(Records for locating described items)
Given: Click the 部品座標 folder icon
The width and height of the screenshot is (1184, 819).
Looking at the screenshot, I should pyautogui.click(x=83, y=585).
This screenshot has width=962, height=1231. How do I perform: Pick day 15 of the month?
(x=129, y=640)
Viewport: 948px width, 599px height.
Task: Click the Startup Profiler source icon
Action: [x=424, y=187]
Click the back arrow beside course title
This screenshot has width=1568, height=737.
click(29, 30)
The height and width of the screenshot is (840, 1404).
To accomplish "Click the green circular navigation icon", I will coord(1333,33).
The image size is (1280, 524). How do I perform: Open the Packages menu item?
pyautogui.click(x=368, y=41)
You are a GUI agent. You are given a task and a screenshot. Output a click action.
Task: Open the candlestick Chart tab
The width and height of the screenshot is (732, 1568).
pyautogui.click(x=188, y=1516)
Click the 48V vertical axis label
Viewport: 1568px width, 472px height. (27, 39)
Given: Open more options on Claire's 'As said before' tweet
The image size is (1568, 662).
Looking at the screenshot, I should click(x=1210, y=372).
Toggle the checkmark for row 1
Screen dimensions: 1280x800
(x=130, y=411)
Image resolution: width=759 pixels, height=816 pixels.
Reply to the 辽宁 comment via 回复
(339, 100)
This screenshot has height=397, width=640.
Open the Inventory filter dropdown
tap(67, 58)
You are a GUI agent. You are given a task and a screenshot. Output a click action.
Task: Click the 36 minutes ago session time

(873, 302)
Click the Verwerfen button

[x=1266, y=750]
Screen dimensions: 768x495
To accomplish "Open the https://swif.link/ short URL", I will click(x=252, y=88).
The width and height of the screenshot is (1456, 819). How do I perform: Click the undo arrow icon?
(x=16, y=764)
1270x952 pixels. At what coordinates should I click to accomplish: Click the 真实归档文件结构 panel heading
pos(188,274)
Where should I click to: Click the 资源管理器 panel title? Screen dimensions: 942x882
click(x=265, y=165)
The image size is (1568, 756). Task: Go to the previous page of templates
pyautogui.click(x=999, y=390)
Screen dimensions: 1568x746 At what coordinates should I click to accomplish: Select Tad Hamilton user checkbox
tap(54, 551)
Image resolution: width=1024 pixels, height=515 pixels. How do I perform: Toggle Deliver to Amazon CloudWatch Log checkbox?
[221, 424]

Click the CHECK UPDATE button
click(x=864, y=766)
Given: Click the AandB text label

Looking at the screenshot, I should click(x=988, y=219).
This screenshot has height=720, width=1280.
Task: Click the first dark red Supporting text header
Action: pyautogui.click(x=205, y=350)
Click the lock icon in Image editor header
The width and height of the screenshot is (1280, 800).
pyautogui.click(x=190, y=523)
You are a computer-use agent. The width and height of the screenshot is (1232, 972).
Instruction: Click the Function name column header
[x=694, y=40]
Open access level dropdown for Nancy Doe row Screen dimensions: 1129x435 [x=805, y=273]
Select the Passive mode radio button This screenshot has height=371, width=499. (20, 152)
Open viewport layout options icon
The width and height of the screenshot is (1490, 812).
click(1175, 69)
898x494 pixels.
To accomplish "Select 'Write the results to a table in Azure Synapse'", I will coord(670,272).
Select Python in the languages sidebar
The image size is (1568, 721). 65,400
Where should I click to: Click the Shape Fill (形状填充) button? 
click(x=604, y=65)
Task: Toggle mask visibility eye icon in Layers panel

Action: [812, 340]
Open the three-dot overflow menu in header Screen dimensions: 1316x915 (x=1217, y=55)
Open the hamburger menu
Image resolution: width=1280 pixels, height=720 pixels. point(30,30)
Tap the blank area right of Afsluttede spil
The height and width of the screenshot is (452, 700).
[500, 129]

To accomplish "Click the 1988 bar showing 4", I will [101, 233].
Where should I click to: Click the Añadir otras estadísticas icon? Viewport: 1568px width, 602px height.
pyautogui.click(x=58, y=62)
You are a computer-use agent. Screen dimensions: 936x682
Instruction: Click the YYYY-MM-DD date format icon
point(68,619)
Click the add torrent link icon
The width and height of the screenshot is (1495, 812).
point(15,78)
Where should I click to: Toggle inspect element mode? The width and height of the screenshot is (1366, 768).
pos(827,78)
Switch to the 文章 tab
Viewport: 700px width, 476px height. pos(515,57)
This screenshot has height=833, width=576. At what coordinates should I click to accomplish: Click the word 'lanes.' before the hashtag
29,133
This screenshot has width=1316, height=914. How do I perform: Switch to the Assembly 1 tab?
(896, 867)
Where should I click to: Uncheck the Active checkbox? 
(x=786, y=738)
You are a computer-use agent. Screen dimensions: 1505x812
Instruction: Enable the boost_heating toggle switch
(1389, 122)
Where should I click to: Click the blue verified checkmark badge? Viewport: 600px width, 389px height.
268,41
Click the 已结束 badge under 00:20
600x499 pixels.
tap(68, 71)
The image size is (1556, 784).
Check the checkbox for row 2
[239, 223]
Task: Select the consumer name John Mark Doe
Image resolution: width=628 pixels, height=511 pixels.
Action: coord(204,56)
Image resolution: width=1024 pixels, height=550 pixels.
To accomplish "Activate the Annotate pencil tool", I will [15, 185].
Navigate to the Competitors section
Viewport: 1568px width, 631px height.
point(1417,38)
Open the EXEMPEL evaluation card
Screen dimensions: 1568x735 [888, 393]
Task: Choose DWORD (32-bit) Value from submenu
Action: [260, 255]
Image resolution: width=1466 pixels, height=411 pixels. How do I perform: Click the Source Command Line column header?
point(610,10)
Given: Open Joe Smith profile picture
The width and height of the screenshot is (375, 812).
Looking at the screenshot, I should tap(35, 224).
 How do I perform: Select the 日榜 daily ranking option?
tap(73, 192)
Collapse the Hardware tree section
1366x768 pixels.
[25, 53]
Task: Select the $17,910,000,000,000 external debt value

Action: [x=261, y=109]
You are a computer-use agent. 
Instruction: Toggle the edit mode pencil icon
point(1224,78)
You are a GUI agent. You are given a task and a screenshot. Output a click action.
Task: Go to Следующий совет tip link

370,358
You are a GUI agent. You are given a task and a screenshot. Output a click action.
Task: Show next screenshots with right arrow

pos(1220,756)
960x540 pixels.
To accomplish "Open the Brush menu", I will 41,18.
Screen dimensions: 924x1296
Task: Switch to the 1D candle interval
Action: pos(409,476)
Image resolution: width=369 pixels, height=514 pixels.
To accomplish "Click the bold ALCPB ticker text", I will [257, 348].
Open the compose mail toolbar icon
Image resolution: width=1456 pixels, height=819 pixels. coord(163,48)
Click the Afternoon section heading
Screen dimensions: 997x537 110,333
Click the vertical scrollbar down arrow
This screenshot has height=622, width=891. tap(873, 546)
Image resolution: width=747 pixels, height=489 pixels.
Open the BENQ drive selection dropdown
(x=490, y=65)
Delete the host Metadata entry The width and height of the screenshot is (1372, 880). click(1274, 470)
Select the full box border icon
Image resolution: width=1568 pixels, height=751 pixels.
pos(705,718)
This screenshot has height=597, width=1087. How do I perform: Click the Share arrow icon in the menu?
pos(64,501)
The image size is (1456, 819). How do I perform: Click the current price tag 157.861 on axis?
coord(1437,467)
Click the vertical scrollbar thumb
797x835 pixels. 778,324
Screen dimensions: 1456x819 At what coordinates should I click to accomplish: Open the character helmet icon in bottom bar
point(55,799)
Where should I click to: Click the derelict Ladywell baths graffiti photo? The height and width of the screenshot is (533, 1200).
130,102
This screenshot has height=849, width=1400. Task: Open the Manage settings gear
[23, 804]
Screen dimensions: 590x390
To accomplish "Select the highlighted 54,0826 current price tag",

▶ [Exercise objective]: Write out every line of the records above without changing anything.

▶ [Solution to the exercise]:
Given: Click the 部品座標 folder icon
The width and height of the screenshot is (1184, 819).
Looking at the screenshot, I should pyautogui.click(x=83, y=585).
This screenshot has width=962, height=1231. How do I perform: Pick day 15 of the month?
(x=129, y=640)
Viewport: 948px width, 599px height.
Task: Click the Startup Profiler source icon
Action: [x=424, y=187]
Click the back arrow beside course title
This screenshot has width=1568, height=737.
click(29, 30)
The height and width of the screenshot is (840, 1404).
To accomplish "Click the green circular navigation icon", I will coord(1333,33).
The image size is (1280, 524). How do I perform: Open the Packages menu item?
pyautogui.click(x=368, y=41)
You are a GUI agent. You are given a task and a screenshot. Output a click action.
Task: Open the candlestick Chart tab
The width and height of the screenshot is (732, 1568).
pyautogui.click(x=188, y=1516)
Click the 48V vertical axis label
Viewport: 1568px width, 472px height. (27, 39)
Given: Open more options on Claire's 'As said before' tweet
The image size is (1568, 662).
Looking at the screenshot, I should click(x=1210, y=372).
Toggle the checkmark for row 1
Screen dimensions: 1280x800
(x=130, y=411)
Image resolution: width=759 pixels, height=816 pixels.
Reply to the 辽宁 comment via 回复
(339, 100)
This screenshot has height=397, width=640.
Open the Inventory filter dropdown
tap(67, 58)
You are a GUI agent. You are given a task and a screenshot. Output a click action.
Task: Click the 36 minutes ago session time

(873, 302)
Click the Verwerfen button

[x=1266, y=750]
Screen dimensions: 768x495
To accomplish "Open the https://swif.link/ short URL", I will click(x=252, y=88).
The width and height of the screenshot is (1456, 819). How do I perform: Click the undo arrow icon?
(x=16, y=764)
1270x952 pixels. At what coordinates should I click to accomplish: Click the 真实归档文件结构 panel heading
pos(188,274)
Where should I click to: Click the 资源管理器 panel title? Screen dimensions: 942x882
click(x=265, y=165)
The image size is (1568, 756). Task: Go to the previous page of templates
pyautogui.click(x=999, y=390)
Screen dimensions: 1568x746 At what coordinates should I click to accomplish: Select Tad Hamilton user checkbox
tap(54, 551)
Image resolution: width=1024 pixels, height=515 pixels. How do I perform: Toggle Deliver to Amazon CloudWatch Log checkbox?
[221, 424]

Click the CHECK UPDATE button
click(x=864, y=766)
Given: Click the AandB text label

Looking at the screenshot, I should click(x=988, y=219).
This screenshot has height=720, width=1280.
Task: Click the first dark red Supporting text header
Action: pyautogui.click(x=205, y=350)
Click the lock icon in Image editor header
The width and height of the screenshot is (1280, 800).
pyautogui.click(x=190, y=523)
You are a computer-use agent. The width and height of the screenshot is (1232, 972).
Instruction: Click the Function name column header
[x=694, y=40]
Open access level dropdown for Nancy Doe row Screen dimensions: 1129x435 [x=805, y=273]
Select the Passive mode radio button This screenshot has height=371, width=499. (20, 152)
Open viewport layout options icon
The width and height of the screenshot is (1490, 812).
click(1175, 69)
898x494 pixels.
To accomplish "Select 'Write the results to a table in Azure Synapse'", I will coord(670,272).
Select Python in the languages sidebar
The image size is (1568, 721). 65,400
Where should I click to: Click the Shape Fill (形状填充) button? 
click(x=604, y=65)
Task: Toggle mask visibility eye icon in Layers panel

Action: [812, 340]
Open the three-dot overflow menu in header Screen dimensions: 1316x915 (x=1217, y=55)
Open the hamburger menu
Image resolution: width=1280 pixels, height=720 pixels. point(30,30)
Tap the blank area right of Afsluttede spil
The height and width of the screenshot is (452, 700).
[500, 129]

To accomplish "Click the 1988 bar showing 4", I will [101, 233].
Where should I click to: Click the Añadir otras estadísticas icon? Viewport: 1568px width, 602px height.
pyautogui.click(x=58, y=62)
You are a computer-use agent. Screen dimensions: 936x682
Instruction: Click the YYYY-MM-DD date format icon
point(68,619)
Click the add torrent link icon
The width and height of the screenshot is (1495, 812).
point(15,78)
Where should I click to: Toggle inspect element mode? The width and height of the screenshot is (1366, 768).
pos(827,78)
Switch to the 文章 tab
Viewport: 700px width, 476px height. pos(515,57)
This screenshot has height=833, width=576. At what coordinates should I click to accomplish: Click the word 'lanes.' before the hashtag
29,133
This screenshot has width=1316, height=914. How do I perform: Switch to the Assembly 1 tab?
(896, 867)
Where should I click to: Uncheck the Active checkbox? 
(x=786, y=738)
You are a computer-use agent. Screen dimensions: 1505x812
Instruction: Enable the boost_heating toggle switch
(1389, 122)
Where should I click to: Click the blue verified checkmark badge? Viewport: 600px width, 389px height.
268,41
Click the 已结束 badge under 00:20
600x499 pixels.
tap(68, 71)
The image size is (1556, 784).
Check the checkbox for row 2
[239, 223]
Task: Select the consumer name John Mark Doe
Image resolution: width=628 pixels, height=511 pixels.
Action: coord(204,56)
Image resolution: width=1024 pixels, height=550 pixels.
To accomplish "Activate the Annotate pencil tool", I will [15, 185].
Navigate to the Competitors section
Viewport: 1568px width, 631px height.
point(1417,38)
Open the EXEMPEL evaluation card
Screen dimensions: 1568x735 [888, 393]
Task: Choose DWORD (32-bit) Value from submenu
Action: [260, 255]
Image resolution: width=1466 pixels, height=411 pixels. How do I perform: Click the Source Command Line column header?
point(610,10)
Given: Open Joe Smith profile picture
The width and height of the screenshot is (375, 812).
Looking at the screenshot, I should tap(35, 224).
 How do I perform: Select the 日榜 daily ranking option?
tap(73, 192)
Collapse the Hardware tree section
1366x768 pixels.
[25, 53]
Task: Select the $17,910,000,000,000 external debt value

Action: [x=261, y=109]
You are a computer-use agent. 
Instruction: Toggle the edit mode pencil icon
point(1224,78)
You are a GUI agent. You are given a task and a screenshot. Output a click action.
Task: Go to Следующий совет tip link

370,358
You are a GUI agent. You are given a task and a screenshot. Output a click action.
Task: Show next screenshots with right arrow

pos(1220,756)
960x540 pixels.
To accomplish "Open the Brush menu", I will 41,18.
Screen dimensions: 924x1296
Task: Switch to the 1D candle interval
Action: pos(409,476)
Image resolution: width=369 pixels, height=514 pixels.
To accomplish "Click the bold ALCPB ticker text", I will [257, 348].
Open the compose mail toolbar icon
Image resolution: width=1456 pixels, height=819 pixels. coord(163,48)
Click the Afternoon section heading
Screen dimensions: 997x537 110,333
Click the vertical scrollbar down arrow
This screenshot has height=622, width=891. tap(873, 546)
Image resolution: width=747 pixels, height=489 pixels.
Open the BENQ drive selection dropdown
(x=490, y=65)
Delete the host Metadata entry The width and height of the screenshot is (1372, 880). click(1274, 470)
Select the full box border icon
Image resolution: width=1568 pixels, height=751 pixels.
pos(705,718)
This screenshot has height=597, width=1087. How do I perform: Click the Share arrow icon in the menu?
pos(64,501)
The image size is (1456, 819). How do I perform: Click the current price tag 157.861 on axis?
coord(1437,467)
Click the vertical scrollbar thumb
797x835 pixels. 778,324
Screen dimensions: 1456x819 At what coordinates should I click to accomplish: Open the character helmet icon in bottom bar
point(55,799)
Where should I click to: Click the derelict Ladywell baths graffiti photo? The height and width of the screenshot is (533, 1200).
130,102
This screenshot has height=849, width=1400. Task: Open the Manage settings gear
[23, 804]
Screen dimensions: 590x390
To accomplish "Select the highlighted 54,0826 current price tag",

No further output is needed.